Deploy Deepgram Services

With Docker/Podman

Deepgram services are distributed as container images, as described in the Deployment Environments overview. We need to download and deploy these images from a container image repository. We also need to download configuration files and AI models that will be given to you directly by Deepgram.

Prerequisites

Before you begin, you will need to complete the Deployment Environments guide, as well as all sub-guides to complete your environment configuration.
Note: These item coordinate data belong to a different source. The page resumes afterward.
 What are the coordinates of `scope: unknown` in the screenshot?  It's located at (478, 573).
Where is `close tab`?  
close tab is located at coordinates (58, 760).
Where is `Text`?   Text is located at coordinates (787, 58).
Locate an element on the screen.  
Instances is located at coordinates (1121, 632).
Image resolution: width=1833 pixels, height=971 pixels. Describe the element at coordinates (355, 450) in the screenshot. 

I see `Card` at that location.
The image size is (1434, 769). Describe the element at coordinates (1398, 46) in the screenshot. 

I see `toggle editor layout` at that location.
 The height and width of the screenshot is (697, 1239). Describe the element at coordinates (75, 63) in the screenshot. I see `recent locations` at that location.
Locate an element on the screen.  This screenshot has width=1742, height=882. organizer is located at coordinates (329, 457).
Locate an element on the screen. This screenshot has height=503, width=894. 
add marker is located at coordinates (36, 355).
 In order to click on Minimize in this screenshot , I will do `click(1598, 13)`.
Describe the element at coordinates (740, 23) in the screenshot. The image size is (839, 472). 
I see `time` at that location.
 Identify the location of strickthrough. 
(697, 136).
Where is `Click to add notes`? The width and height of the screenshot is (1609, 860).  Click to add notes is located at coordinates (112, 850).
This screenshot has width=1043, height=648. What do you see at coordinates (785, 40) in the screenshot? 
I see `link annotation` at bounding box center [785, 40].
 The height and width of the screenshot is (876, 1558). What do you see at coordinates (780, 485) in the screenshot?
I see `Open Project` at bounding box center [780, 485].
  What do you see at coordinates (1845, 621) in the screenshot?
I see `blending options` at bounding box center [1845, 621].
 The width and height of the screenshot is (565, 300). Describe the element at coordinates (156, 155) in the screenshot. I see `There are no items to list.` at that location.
You will also need to complete the Self Service Licensing & Credentials guide to authenticate your products with Deepgram's licensing servers and pull Deepgram container images from Quay.

Get Deepgram Products

Cache Container Image Repository Credentials

Use the image repository credentials you generated in the self-service on-prem licensing and credentials guide to login to Quay on your deployment environment. Once your credentials are cached locally, you should not have to log in again (until after you manually log out).

docker login quay.io
# Complete with login information generated in Deepgram Console

Pull Deepgram container images

  1. Identify the latest on-prem release in the Deepgram Changelog. Filter by "On-Prem", and select the latest release. You can use either the container image tag or the release tag listed for all images referenced in this documentation.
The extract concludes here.